Tesla has yet to choose where to produce the Model Y, the company’s upcoming entry-level sport utility vehicle. CEO Elon Musk explained during Tesla’s first-quarter 2019 earnings call that, although the firm is expected to start producing the vehicle sometime next year, it has not chosen a firm location.

“For Model Y production, we are right now trying to decide whether Model Y vehicle production should be in California or Nevada, and we expect to make a final decision on that very soon,” Musk said. “But in the meantime, we have ordered all of the tooling and equipment required for Model Y.”

Musk stressed that this will not delay the car, which was unveiled in March with a fall 2020 date to start deliveries. Similar to the Model 3 sedan that launched in July 2017, the first batches will be for the $47,000 300-mile long-range model and above, with the $39,000 230-mile standard range version shipping in spring 2021.

“We do not expect this to in any way delay production of Model Y, but it’s currently a very close call between Nevada and California as to whether we do the Model Y at Giga or at Fremont,” Musk said. “Those are the two options, and we will hopefully be able to make the decision in the next few weeks.”

Musk and the Model Y


Musk had said in previous earnings calls that the Fremont plant was fully packed, so it was unlikely that Tesla could produce the car at the facility. When Ryan Brinkman, analyst from JPMorgan, asked about this on Wednesday, Musk said that the team has decided it could add more building space to the west side and use some of the internal space currently used for warehousing to make room. That will avoid building production lines in tents, as seen in June 2018 as Tesla tried to reach its Model 3 production goals.

“We believe it actually can be done with minimal disruption to add Model Y to Fremont,” Musk said.

The Model Y is the second phase of a three-part plan to transform Tesla from a niche premium automaker into a more affordable mass market brand, an idea first outlined in the 2016 second master plan. This started with the Model 3, which launched in a $35,000 version in March and is set to continue with the Model Y. The Pickup Truck, which Musk has described as having a “cyberpunk” design, is set to launch later this year.

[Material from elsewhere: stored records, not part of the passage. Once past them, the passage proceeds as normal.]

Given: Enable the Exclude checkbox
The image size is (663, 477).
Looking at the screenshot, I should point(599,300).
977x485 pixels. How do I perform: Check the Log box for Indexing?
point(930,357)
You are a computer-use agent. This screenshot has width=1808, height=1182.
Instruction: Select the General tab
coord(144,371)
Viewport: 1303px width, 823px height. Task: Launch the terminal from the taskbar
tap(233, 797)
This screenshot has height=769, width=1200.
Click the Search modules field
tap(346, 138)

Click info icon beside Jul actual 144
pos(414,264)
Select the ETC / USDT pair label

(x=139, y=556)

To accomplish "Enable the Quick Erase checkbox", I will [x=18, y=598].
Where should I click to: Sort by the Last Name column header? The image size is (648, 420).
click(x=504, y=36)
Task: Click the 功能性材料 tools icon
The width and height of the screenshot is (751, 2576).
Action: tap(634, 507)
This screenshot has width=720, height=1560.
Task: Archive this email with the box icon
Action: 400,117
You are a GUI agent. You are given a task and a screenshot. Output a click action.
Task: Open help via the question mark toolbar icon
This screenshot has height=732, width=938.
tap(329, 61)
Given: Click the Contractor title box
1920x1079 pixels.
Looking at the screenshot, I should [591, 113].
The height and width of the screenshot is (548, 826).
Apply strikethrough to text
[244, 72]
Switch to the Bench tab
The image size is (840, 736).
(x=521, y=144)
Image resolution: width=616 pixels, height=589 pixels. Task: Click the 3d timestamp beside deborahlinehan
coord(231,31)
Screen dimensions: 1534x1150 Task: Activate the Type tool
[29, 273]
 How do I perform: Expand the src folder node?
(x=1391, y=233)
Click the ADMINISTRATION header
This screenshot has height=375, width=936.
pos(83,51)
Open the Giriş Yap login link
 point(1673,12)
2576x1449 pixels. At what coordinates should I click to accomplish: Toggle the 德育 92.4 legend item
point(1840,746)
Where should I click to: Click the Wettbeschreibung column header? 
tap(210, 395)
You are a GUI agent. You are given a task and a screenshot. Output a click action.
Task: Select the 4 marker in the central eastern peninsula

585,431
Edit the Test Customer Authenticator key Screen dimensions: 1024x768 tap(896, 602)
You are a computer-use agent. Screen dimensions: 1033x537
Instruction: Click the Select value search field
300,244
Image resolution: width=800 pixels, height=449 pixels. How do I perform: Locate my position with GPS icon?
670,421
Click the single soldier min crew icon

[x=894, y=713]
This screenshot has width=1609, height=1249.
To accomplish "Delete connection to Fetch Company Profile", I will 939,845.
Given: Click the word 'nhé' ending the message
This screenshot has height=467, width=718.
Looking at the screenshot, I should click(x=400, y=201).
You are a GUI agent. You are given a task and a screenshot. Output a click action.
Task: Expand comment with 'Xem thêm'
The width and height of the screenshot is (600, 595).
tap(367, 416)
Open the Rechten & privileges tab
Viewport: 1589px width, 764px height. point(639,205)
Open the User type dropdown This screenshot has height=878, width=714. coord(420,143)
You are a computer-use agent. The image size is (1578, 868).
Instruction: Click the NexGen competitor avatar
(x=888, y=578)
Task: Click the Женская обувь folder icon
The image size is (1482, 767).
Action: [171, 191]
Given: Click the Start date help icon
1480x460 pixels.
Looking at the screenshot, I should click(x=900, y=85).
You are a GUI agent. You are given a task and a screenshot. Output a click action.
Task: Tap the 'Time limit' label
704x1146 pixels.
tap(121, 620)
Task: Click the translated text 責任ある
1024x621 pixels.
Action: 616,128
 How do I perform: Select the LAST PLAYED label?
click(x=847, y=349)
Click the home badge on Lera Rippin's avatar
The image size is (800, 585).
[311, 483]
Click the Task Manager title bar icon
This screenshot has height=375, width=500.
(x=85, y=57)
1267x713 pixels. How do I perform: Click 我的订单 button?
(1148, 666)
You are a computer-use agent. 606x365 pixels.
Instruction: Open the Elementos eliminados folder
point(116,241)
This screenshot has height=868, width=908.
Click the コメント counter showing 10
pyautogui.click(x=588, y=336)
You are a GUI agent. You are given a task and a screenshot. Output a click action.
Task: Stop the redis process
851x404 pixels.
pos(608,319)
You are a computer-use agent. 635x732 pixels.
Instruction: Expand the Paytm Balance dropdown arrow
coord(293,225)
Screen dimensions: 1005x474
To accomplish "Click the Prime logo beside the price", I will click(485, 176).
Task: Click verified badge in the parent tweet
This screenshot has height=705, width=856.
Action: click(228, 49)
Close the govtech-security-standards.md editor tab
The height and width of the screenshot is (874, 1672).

The car could be a big moment for Tesla. Musk explained in the January earnings call that “the mid-size SUV segment is worldwide the most popular vehicle,” which means global demand could be about 50 percent higher than it is for the Model 3. Tesla is aiming to build 1 million Model Ys per year.

Not all of these will be built in the United States. Tesla has started constructing a Gigafactory in Shanghai, its first outside of the United States, with the goal of producing entry-level versions of the Model 3 and Y for local consumers. Musk has stated that affordable cars should be produced on the same continent as the buyers, suggesting more factories could be on the way.